Des gestes simples pour prévenir le cancer du col de l’utérus

1 000 femmes disparaissent chaque année en France à cause du cancer du col de l’utérus. Derrière ce chiffre sans appel, il y a des drames évitables : dans la majorité des cas, une simple habitude de dépistage ferait toute la différence. Prévenir, c’est la véritable force face à ce fléau silencieux.

Le vaccin et le frottis : deux solutions concrètes contre le cancer du col de l’utérus

Deux gestes forment la colonne vertébrale de la lutte contre ce cancer : la vaccination contre le papillomavirus humain (HPV) et le dépistage par frottis. L’initiative portée par l’Ordre des pharmaciens, ainsi que le Institut National du Cancer, vise large : plus de 20 000 pharmacies sur l’ensemble du territoire relaient le même message, prévenir, ce n’est pas négocier avec l’avenir, c’est agir maintenant.

Les actions à adopter se résument en deux réflexes, chacun ayant son domaine :

  • La vaccination HPV, prévue pour les jeunes filles avant tout contact avec le virus, se réalise idéalement entre 11 et 14 ans. Un rattrapage reste possible jusqu’à 23 ans pour celles qui n’ont pas pu en bénéficier à temps.
  • Le dépistage par frottis, une démarche qui s’installe dans la vie dès 25 ans et se poursuit jusqu’à 65 ans. L’examen, rapide et sans douleur, permet de détecter d’éventuelles lésions à un stade précoce. La cadence conseillée : un frottis tous les trois ans, après deux premiers examens annuels normaux.

Concrètement, la vaccination offre une protection en amont, et le frottis assure une veille attentive : ce duo renforce la prévention année après année, créant un rempart solide contre l’apparition de la maladie.

Pharmaciens : au premier rang de la prévention

La nouvelle vague de sensibilisation menée par les autorités sanitaires s’appuie sur la proximité unique des équipes officinales. Sur les comptoirs, le mot d’ordre claque sans détour : “Vaccinée ou non, à partir de 25 ans, pensez à faire un frottis de dépistage”. Direct, précis, impossible à ignorer.

En pratique, quand une femme pousse la porte d’une pharmacie partenaire, elle accède à des informations fiables sur le cancer du col de l’utérus, mais aussi sur la vaccination, les modalités de dépistage, ou encore lors du renouvellement d’un contraceptif ou la remise d’un traitement gynécologique. Le dialogue s’engage, sans jugement ni détours, adapté à chaque situation vécue, avec un objectif : dissiper les doutes, informer, et motiver sans presser.
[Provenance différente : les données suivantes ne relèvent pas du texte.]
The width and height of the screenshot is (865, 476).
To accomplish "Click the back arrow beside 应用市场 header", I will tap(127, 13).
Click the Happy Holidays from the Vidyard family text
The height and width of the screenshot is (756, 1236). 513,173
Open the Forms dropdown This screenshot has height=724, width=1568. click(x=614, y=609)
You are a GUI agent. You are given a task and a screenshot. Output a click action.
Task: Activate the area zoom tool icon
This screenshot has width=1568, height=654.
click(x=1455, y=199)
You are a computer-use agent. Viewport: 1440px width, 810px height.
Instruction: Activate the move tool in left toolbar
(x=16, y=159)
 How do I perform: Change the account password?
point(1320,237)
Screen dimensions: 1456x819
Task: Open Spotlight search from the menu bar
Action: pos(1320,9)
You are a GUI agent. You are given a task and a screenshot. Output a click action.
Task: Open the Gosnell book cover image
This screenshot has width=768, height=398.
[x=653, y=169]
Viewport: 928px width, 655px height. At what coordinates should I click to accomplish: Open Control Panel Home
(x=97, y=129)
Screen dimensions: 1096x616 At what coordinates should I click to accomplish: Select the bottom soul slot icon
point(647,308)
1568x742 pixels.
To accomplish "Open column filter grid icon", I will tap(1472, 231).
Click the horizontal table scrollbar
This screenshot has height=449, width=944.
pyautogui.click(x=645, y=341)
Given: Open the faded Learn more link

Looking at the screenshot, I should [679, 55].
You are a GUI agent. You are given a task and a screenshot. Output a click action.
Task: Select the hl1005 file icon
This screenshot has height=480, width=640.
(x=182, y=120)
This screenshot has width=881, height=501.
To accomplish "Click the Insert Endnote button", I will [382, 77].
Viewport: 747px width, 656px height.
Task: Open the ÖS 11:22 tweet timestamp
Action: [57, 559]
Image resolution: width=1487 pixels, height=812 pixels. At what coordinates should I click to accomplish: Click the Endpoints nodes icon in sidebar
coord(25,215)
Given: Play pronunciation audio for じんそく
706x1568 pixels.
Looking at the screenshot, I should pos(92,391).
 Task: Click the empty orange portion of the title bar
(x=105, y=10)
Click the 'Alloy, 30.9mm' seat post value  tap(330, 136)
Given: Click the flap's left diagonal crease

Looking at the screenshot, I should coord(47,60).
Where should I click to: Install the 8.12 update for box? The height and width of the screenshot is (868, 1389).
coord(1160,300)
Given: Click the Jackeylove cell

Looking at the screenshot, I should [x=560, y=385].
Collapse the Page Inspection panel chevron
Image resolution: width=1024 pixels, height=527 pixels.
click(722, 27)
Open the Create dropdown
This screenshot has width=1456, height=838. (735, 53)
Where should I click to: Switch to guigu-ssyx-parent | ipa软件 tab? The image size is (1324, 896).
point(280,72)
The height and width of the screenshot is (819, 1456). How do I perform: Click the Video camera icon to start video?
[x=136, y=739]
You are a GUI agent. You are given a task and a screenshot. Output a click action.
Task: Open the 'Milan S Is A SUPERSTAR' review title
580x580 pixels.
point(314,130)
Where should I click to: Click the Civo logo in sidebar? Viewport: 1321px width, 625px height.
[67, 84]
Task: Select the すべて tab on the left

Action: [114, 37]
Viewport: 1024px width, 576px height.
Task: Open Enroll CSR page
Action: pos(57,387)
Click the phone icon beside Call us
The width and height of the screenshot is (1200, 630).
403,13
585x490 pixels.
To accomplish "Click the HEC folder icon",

Au-delà de la simple information, le pharmacien joue un rôle déterminant, parfois décisif. Il incite à ne pas remettre le frottis à plus tard, encourage la régularité des contrôles et apaise les inquiétudes, en particulier chez celles qui hésitent à passer à l’acte.

La prévention trouve sa place dans un échange rapide, un conseil glissé entre deux ordonnances, un mot rassurant adressé au comptoir. Chaque geste, chaque parole peut faire reculer les statistiques. Face à la vitrine d’une officine, c’est souvent là que commence, ou se renforce, la protection contre le cancer du col de l’utérus. La différence, parfois, tient dans une conversation que rien ne laissait prévoir, mais qui change tout.